Bob Dole, struggling in his quest for the presidency, wants you to know that he's a man of character and President Clinton is not.
But he's not reviving the old stories about stories about womanizing or the Vietnam draft or murky financial dealings. He's talking about Mr. Clinton's style as president. The indictment: Clinton talks like a conservative and acts like a liberal.
"He'll look you in the eye and tell you exactly what you want to hear," said the Republican Senate majority leader in a recent speech to supporters. By contrast, Mr. Dole says, he's a principled conservative who will do what he says he's going to do: reform welfare, balance the budget, fight a "real war" on criminals, and conduct a foreign policy of strength and decisiveness.
All the old Clinton character issues are still there, lurking below the surface, bubbling up at times (as with Whitewater) to the front pages. Late-night hosts also seem to have an endless supply of Clinton punchlines, providing the public with a steady reminder of the president's foibles.
But Clinton did win four years ago - even with the old character issue dogging him. And Dole campaign officials know they can't sit back and hope something major breaks on Whitewater. So Dole is focusing instead on a character issue they say is ultimately more important to the nation - how Clinton has governed.

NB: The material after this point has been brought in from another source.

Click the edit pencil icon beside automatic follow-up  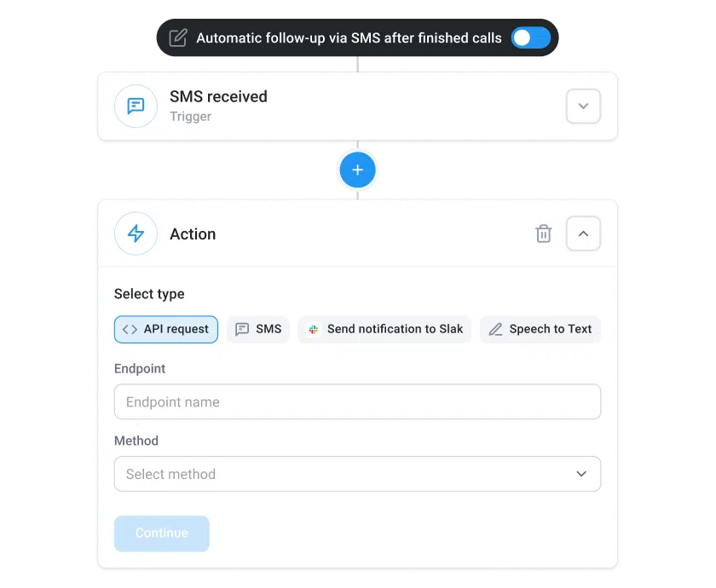point(178,38)
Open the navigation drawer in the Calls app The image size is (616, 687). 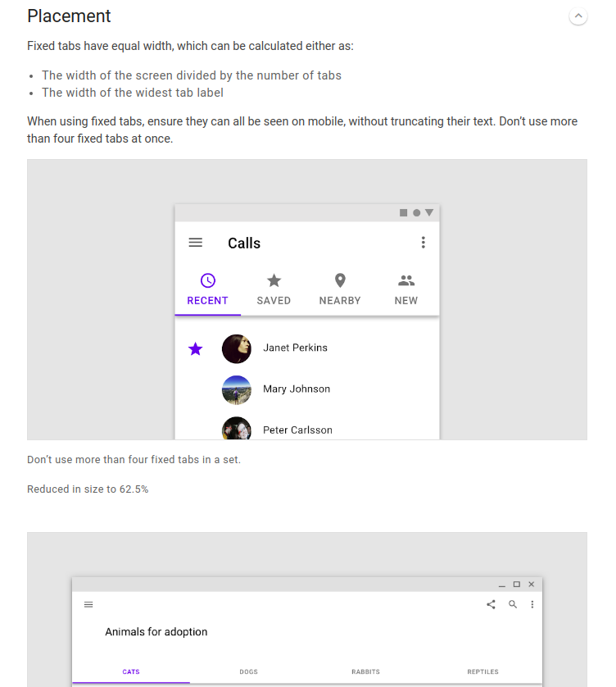tap(195, 242)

"The insincerity of Bill Clinton's rhetoric and actions will continuously remind voters of the importance of character," says Christina Martin, a spokeswoman for the Dole campaign.
Democrats call Dole's approach a dishonest and desperate effort to revive a campaign that has failed to get off the ground. While Dole officials say Clinton has been slippery on just about every issue, Clinton campaign officials say the president has held to his beliefs and vetoed bills - such as a balanced budget and welfare reform - to protect the public from bad legislation.

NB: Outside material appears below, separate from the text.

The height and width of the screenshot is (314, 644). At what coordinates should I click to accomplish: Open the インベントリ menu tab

They also point to polls that show Clinton ahead of Dole in areas of character and values (in addition to being well ahead overall). A Harris poll last week put Clinton ahead of Dole 52 percent to 40 percent on the question "Who do you think has the better character, Bob Dole or Bill Clinton?"
'Honest and truthful'
On the question of which candidate "shares my values," a recent Pew Center poll put Clinton ahead of Dole 47 points to 37 points. But that same poll found more of the public believes Dole is "honest and truthful" (39 to 34) and "keeps promises" (35 to 32).
"Ultimately, one doesn't get the idea that people trust either of them," says Humphrey Taylor, chairman of polling firm Louis Harris and Associates in New York.

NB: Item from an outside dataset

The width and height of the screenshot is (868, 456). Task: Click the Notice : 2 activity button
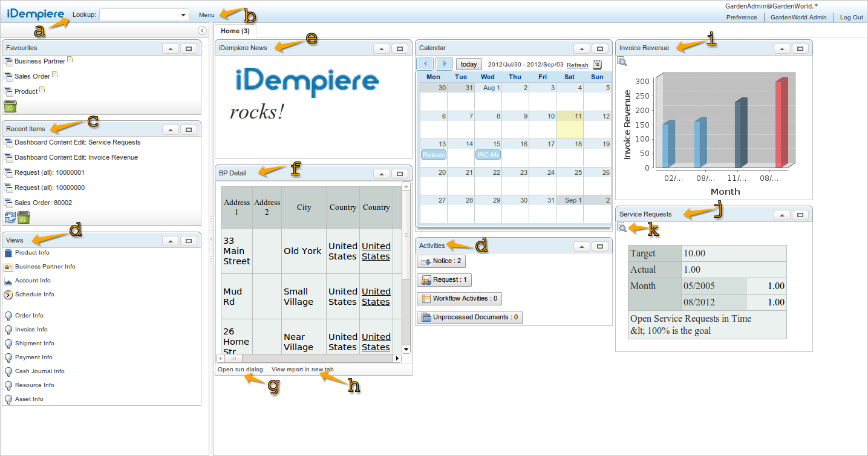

Dole officials play down recent polling data, saying the public still hasn't focused yet on the race. And they say they've only just begun to make the case about Clinton's lack of presidential character. Dole's own style in the character wars is not to call the president names - or even to use the "C" word directly - but rather to impugn his integrity by example.
In one recent speech, for instance, Dole said Clinton prefers to "spend his spare time raising money from the Hollywood elite" while Dole represents "the common sense of ordinary Americans," referring to his Midwestern roots. Dole also speaks frequently of his dramatic war experiences - raising by implication Clinton's avoidance of military service.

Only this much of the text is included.